Unlike in the past, the mostly loose approach of a more or less structured supplier management is no longer sufficient in the new logistics world. Accept the new challenges and develop your supply processes and cooperation with suppliers and partners systematically and professionally.
The logistical turnaround from "crate pushers" to supply chain managers and supply guarantors requires partner management geared to resilience and improvement, in which logistics also becomes a partner of purchasing. As an operational recipient of services, the logistics specialist becomes an active participant in supplier selection, evaluation and improvement.

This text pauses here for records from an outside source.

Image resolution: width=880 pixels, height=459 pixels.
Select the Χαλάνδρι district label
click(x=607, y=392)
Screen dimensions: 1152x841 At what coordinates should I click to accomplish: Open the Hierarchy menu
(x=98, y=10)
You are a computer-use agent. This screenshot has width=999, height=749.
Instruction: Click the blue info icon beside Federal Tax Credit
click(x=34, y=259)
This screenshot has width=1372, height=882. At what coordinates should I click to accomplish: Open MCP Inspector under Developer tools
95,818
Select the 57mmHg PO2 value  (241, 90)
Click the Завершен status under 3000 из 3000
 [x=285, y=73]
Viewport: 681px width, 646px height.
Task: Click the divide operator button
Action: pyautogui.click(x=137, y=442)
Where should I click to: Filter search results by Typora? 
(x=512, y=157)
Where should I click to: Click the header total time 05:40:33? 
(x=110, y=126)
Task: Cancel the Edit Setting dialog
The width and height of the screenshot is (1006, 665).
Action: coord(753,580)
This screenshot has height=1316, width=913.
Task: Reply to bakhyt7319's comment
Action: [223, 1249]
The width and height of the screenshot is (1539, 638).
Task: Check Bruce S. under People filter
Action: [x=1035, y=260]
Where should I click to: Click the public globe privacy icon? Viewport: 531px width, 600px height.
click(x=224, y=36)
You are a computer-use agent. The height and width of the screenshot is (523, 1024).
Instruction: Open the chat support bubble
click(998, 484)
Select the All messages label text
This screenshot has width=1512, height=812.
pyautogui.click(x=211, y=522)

Actively engage in the selection process with qualified logistical requirements, measure and monitor partner performance processes with objective metrics and assessments. Use this logistical monitoring for assessments, discussions, problem solving and continuous process improvements.
Opportunities will open up for joint projects, e.g. for digitization in collaboration. In order to ensure the systematic and dynamic nature of this continuous process improvement in a resilient and sustainable manner, we recommend the use of powerful collaboration software with an integrated measurement and key performance indicator system, such as that offered by TradeLink.
Find your own smart way. Modern partner management works in every industry. Collaboration is a question of transparency, systematics and consistency, but also of fairness and style in dealing with each other. And it is also a question of the will to question and improve processes and behavior.
And as a logistics provider, use your data to convince and make a difference. Data is your best argument, because:
"Without data you're just another person with an opinion" - W. Edwards Deming
So, dear logisticians, the possibilities are open and diverse. It is up to you to successfully develop partner management as a powerful instrument in logistics.
I wish you much success in this!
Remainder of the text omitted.